Ortalama bir Türk vatandaşı için hayatının en büyük bütçeli yatırımı, ev sahibi olurken yaptığı yatırımdır. Gelgelelim, sahip olunan evi de tehdit eden birçok farklı risk mevcuttur. Hırsızlık, vandalizm, kaza, doğal afetler, yangınlar, yıldırım düşmesi, elektrik & su tesisatlarından doğabilecek problemler vb.
İşte bahsi geçen risklerin hepsi, üst üste koyulduğunda konutların da aslında tahmin edebileceğimizden daha fazla risk faktörüyle beraber ayakta kaldıklarını daha iyi anlayabiliriz.
Bu noktada, depremin doğrudan yarattığı hasarın güvence altına alınması halihazırda yasal olarak zorunlu kılınmıştır. Ancak zorunlu kılınan DASK sigortası sadece binanızı belli bir bedele kadar karşılamakta olup bunun da yeterli olmadığı zamanlar mevcuttur.
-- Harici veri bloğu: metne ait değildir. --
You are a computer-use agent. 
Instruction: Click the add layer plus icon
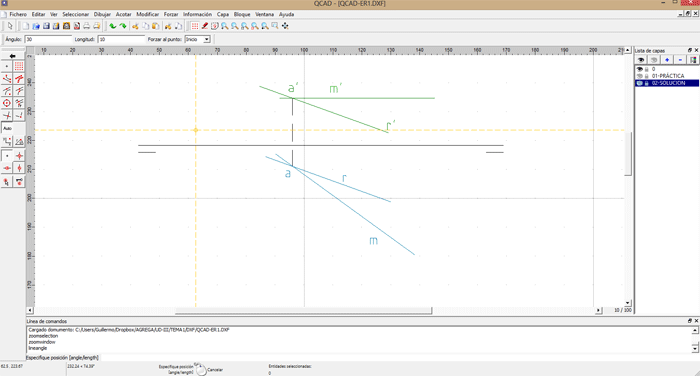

Ayrıca konut içindeki eşyalarınız ve diğer birçok risk faktörü DASK sigortası içeriğini oluşturmamaktadır. (örn: Hırsızlık)
İşte bu noktada devreye, isteğe bağlı olarak yaptırılan konut sigortası girmektedir.
DASK tarafından kapsama alınmamış çeşitli risk faktörlerinin mali açıdan güvence altına alınması, konut sigortaları ile mümkün oluyor.